Yesterday, by C.K. Kelly Martin, for Timeslip Tuesday

This review of Yesterday, by C.K. Kelly Martin (Random House, YA, 2012), is something of a spoiler by necessity--I am, after all, reviewing it for Timeslip Tuesday.  But the time travel element is pretty obvious, so I don't feel dreadfully bad.

In the world of 2063, shredded by environmental catastrophe, the rich and powerful still manage to live a comfortable life full of virtual enjoyment.  16-year-old Freya is one of these lucky ones...until her life implodes when her brother falls victim to a new and deadly plague.

In 1985, a girl named Freya has just moved back to Canada after her father's death in New Zealand.  Grief and the culture shock of starting at a new school in a new country are enough to make anyone feel that life is vaguely unreal, but for Freya, this feeling is not diminishing with time as it should.  Her memories all feel distant and shallow, and nothing seems right.  And at night, the dreams come, full of vivid horror....

And then she encounters Garren, boy who she thinks, or rather, knows, she once was close too.  Even though he has no clue who she is, she knows there is some link between them.
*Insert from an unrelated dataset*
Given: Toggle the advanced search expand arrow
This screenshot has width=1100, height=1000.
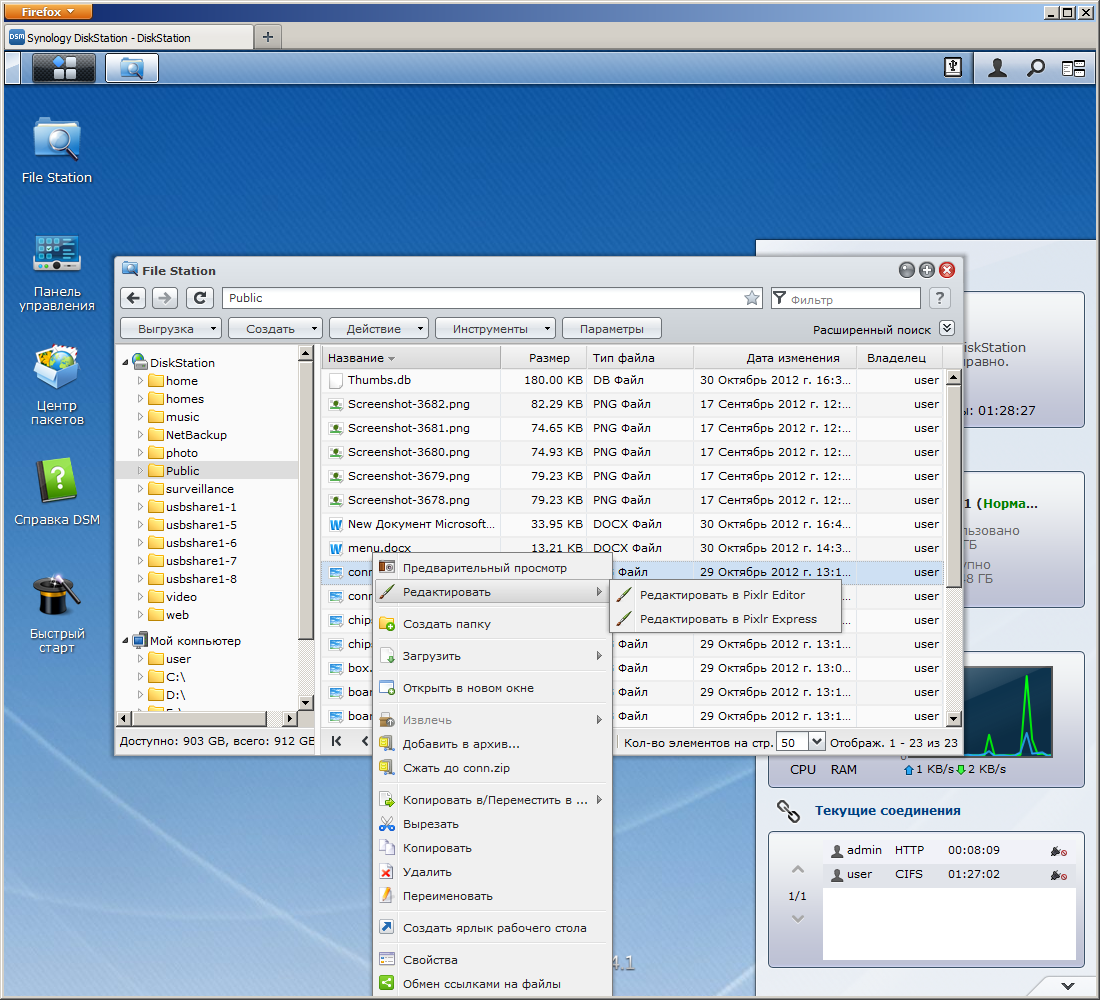Looking at the screenshot, I should pos(947,328).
Turns out, Freya is right, and there were secrets back in 2063 that changed the course of her life, and Garren's too.  And there are people in 1985 who will do whatever it takes for that course, now that it is set, to remain unchanged.  With  Freya, and then Garren,  remembering their real past lives in the future, they are both in danger.
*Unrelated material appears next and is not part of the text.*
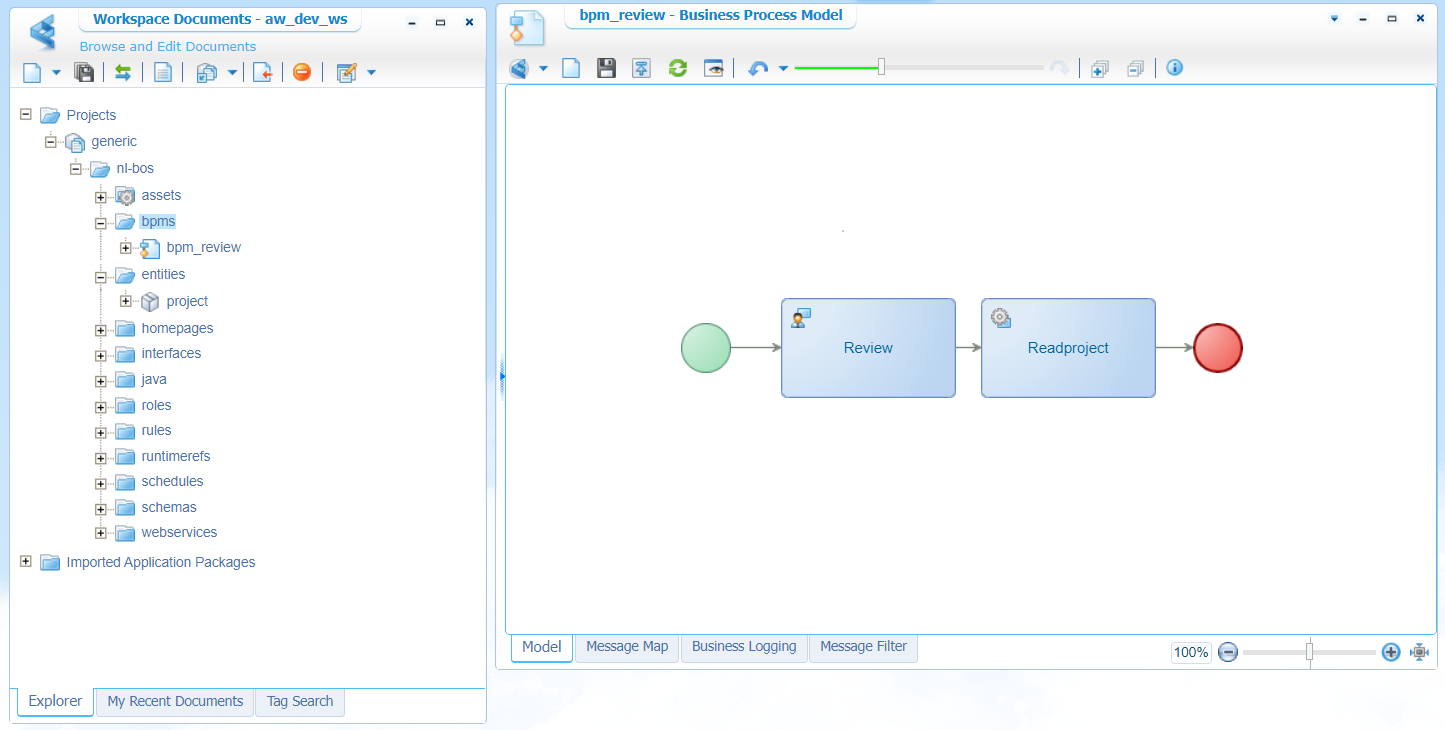Save the bpm_review model with floppy disk icon

(606, 68)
Yesterday is a slow build-up of suspense-even though it's fairly obvious that the two Freyas are one and the same, Freya's own journey to this realization is a gradually accumulating nightmare.  The first half of the book was perhaps a tad too slow--we aren't in any doubt as to Freya's feelings of disconnect because we are told about them plenty--but the whole ensemble works well enough.  Those who enjoy suspenseful speculative fiction involving teens on the run from bad guys, falling in love as they struggle to survive, will doubtless enjoy it. 

That being said, though this is clearly a time travel book, the time travel is to a certain extent a deus ex machine that allows the story to exist.  Although as Freya recovers her memories (in a truly unsubtle information dump), she is struck by the contrast between the two times in which she has lived,  the dislocation between those two lives has been soothed by mind wiping such that there isn't a huge feeling of cultural dislocation (one of my personal favorite elements of time travel).    And the explanation for the time-travel came out of left field right at the end, introducing whole new bits of possible plot.   Only at the very very very end does the time travel set up produce a real ZING!, which made me a bit sad because that whole story that we don't actually get to read about sounded much more appealing than the story I'd just read....

So I didn't mind reading it, and found the premise interesting, and now that we have gotten the slowish bit of realizing what has happened out of the way I'm rather interested in the sequel, Tomorrow --but it just wasn't quite the book I'd hoped it would be.


  1. Oh man, that feeling when there's a book that you would much prefer almost there . . . it's weird how different people are attracted to different elements of story.